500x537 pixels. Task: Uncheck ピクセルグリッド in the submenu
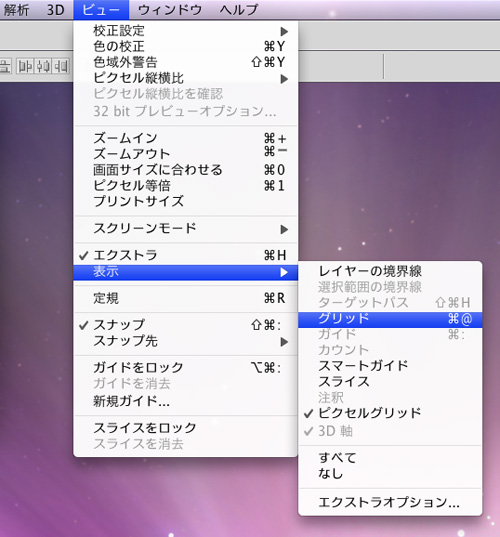click(390, 413)
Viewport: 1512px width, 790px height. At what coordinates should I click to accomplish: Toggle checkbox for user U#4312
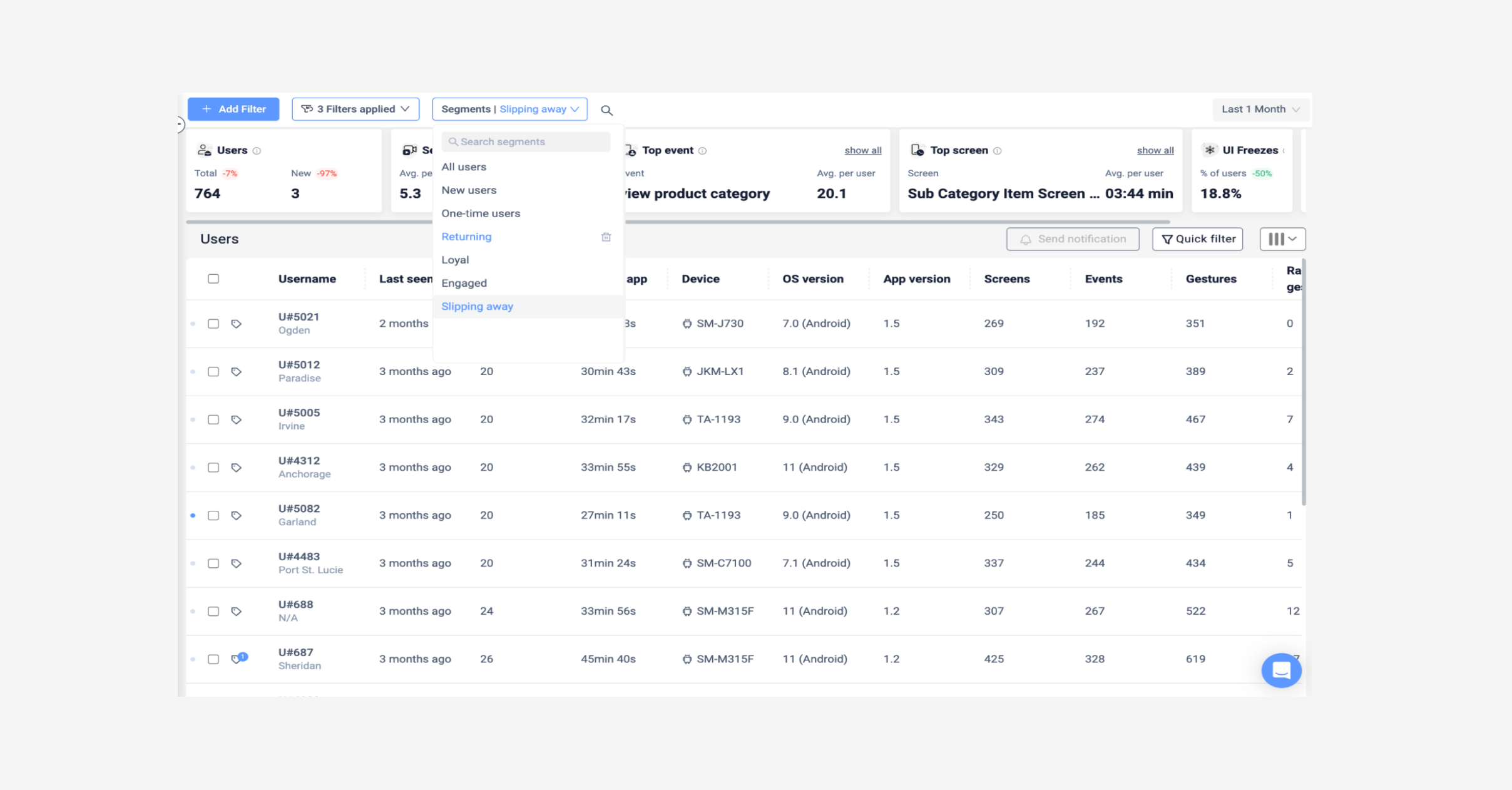click(213, 467)
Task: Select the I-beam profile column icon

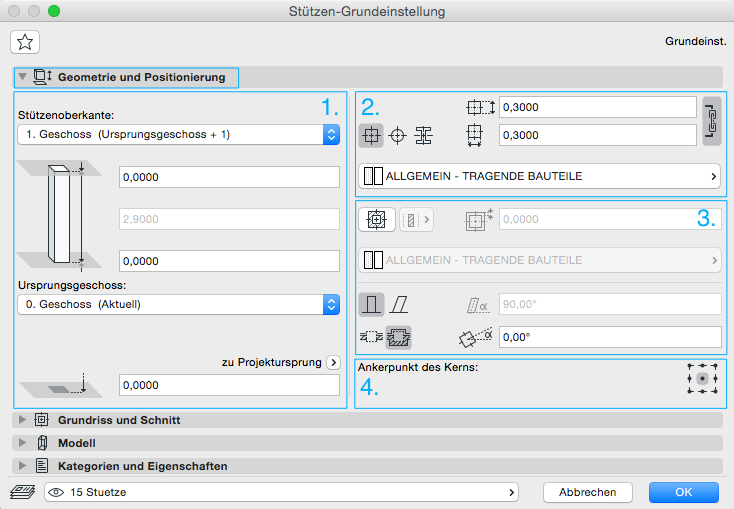Action: (x=423, y=135)
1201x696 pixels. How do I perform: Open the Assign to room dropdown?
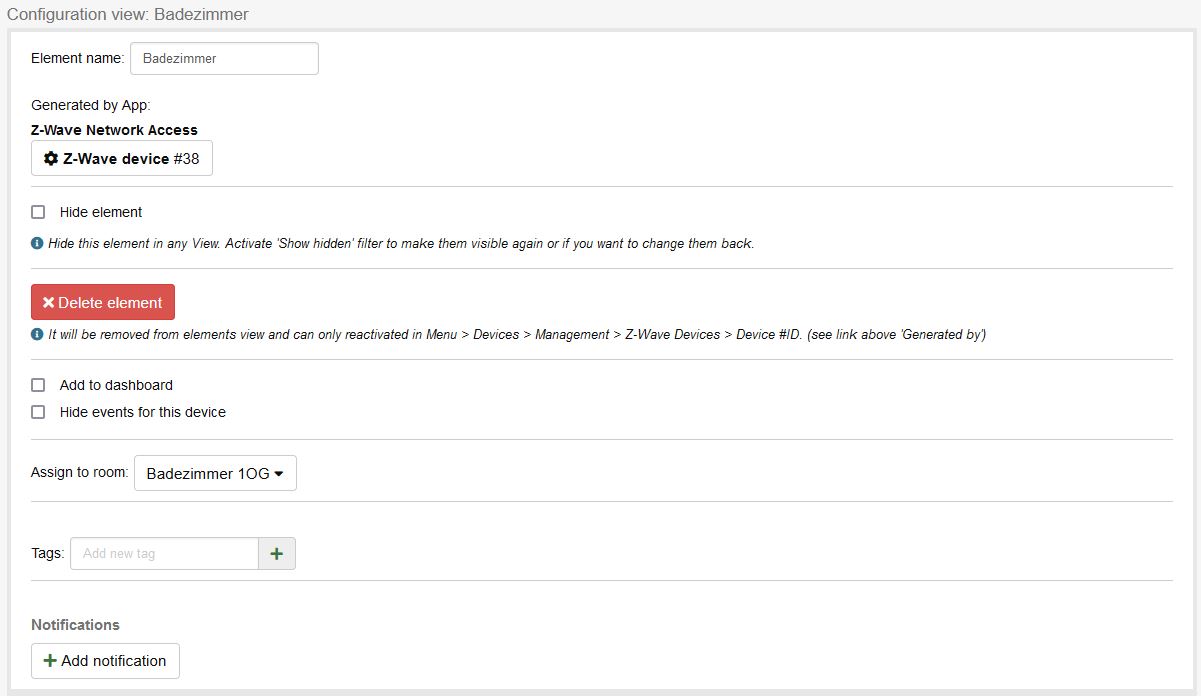pos(215,474)
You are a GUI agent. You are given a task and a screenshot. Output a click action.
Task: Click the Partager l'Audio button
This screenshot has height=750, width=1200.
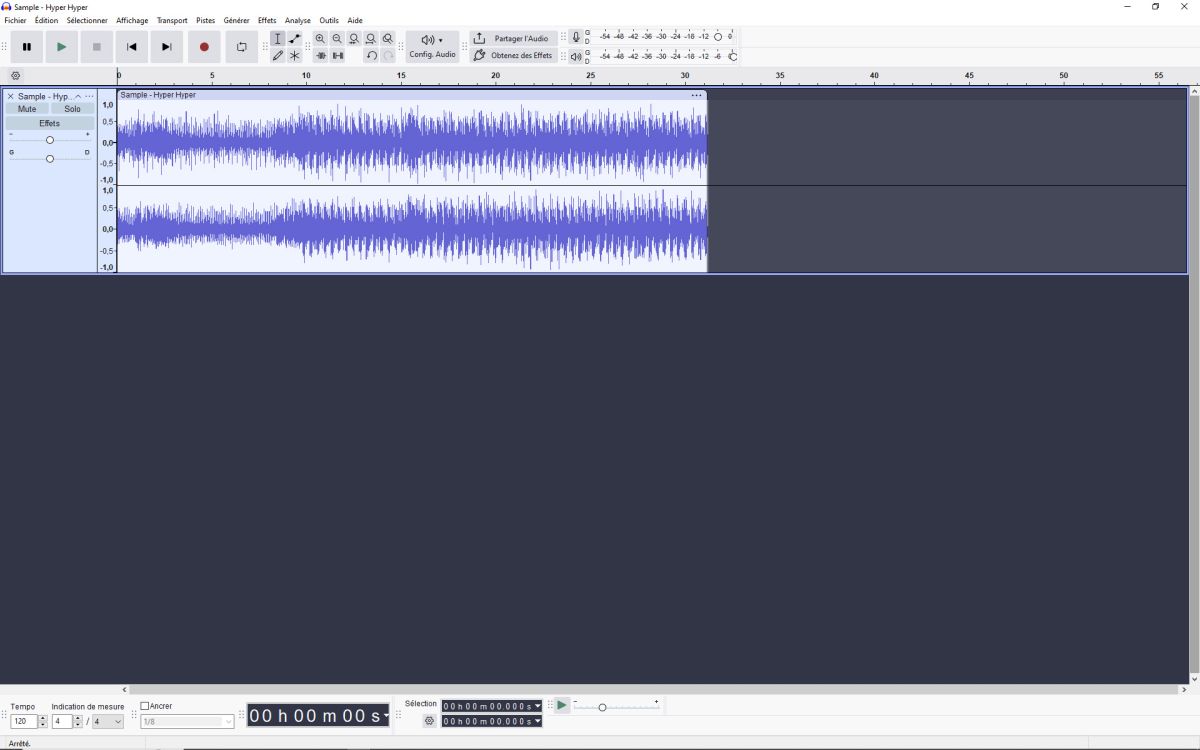tap(512, 39)
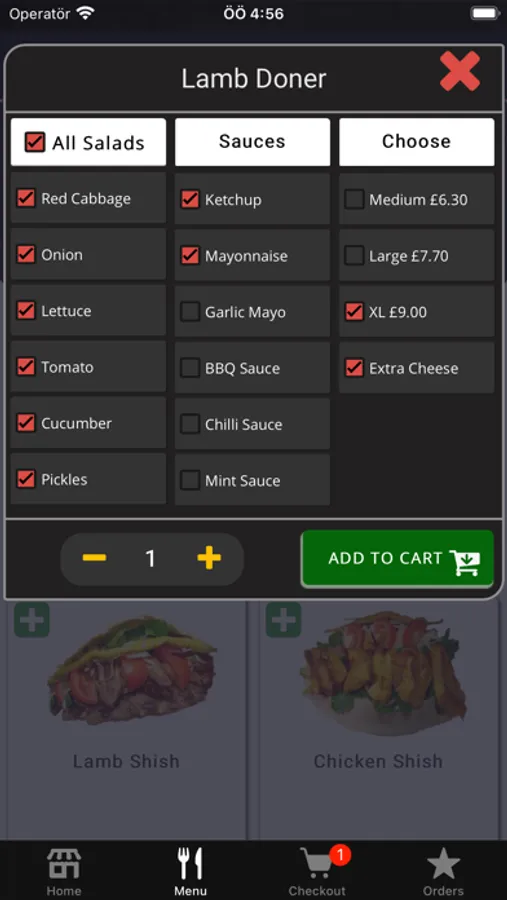The width and height of the screenshot is (507, 900).
Task: Tap the yellow plus quantity icon
Action: [x=209, y=557]
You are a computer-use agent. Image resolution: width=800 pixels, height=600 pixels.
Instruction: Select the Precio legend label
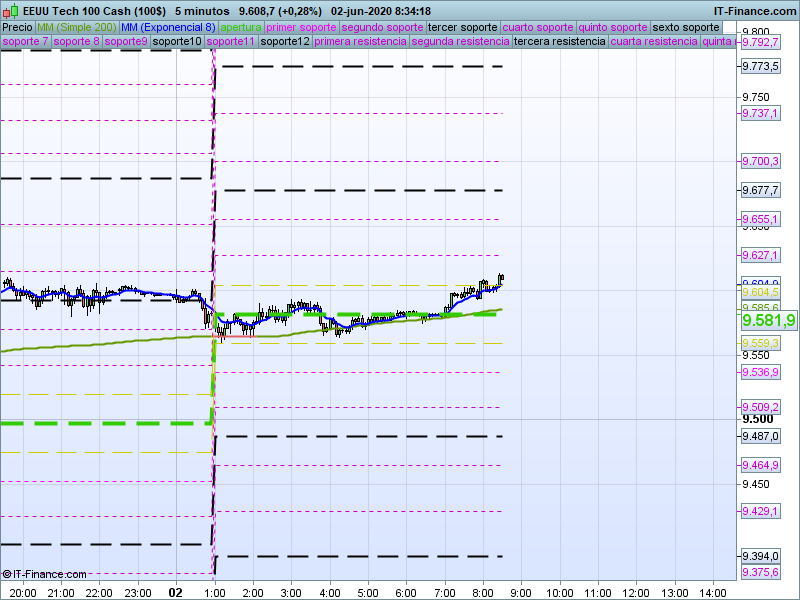pyautogui.click(x=17, y=27)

┄┄┄┄┄┄┄┄┄┄┄┄┄┄┄┄┄┄┄┄

Your objective –
The result should be a transcript of the lines from the line containing "Task: Select the I-beam profile column icon" through the end of the listing above, exact, inclusive, and without pictures.

Answer for the task –
Task: Select the I-beam profile column icon

Action: (x=423, y=135)
1201x696 pixels. How do I perform: Open the Assign to room dropdown?
pos(215,474)
You are a GUI agent. You are given a task and a screenshot. Output a click action.
Task: Click the Partager l'Audio button
This screenshot has height=750, width=1200.
tap(512, 39)
The width and height of the screenshot is (507, 900).
Task: Tap the yellow plus quantity icon
Action: [x=209, y=557]
You are a computer-use agent. Image resolution: width=800 pixels, height=600 pixels.
Instruction: Select the Precio legend label
pyautogui.click(x=17, y=27)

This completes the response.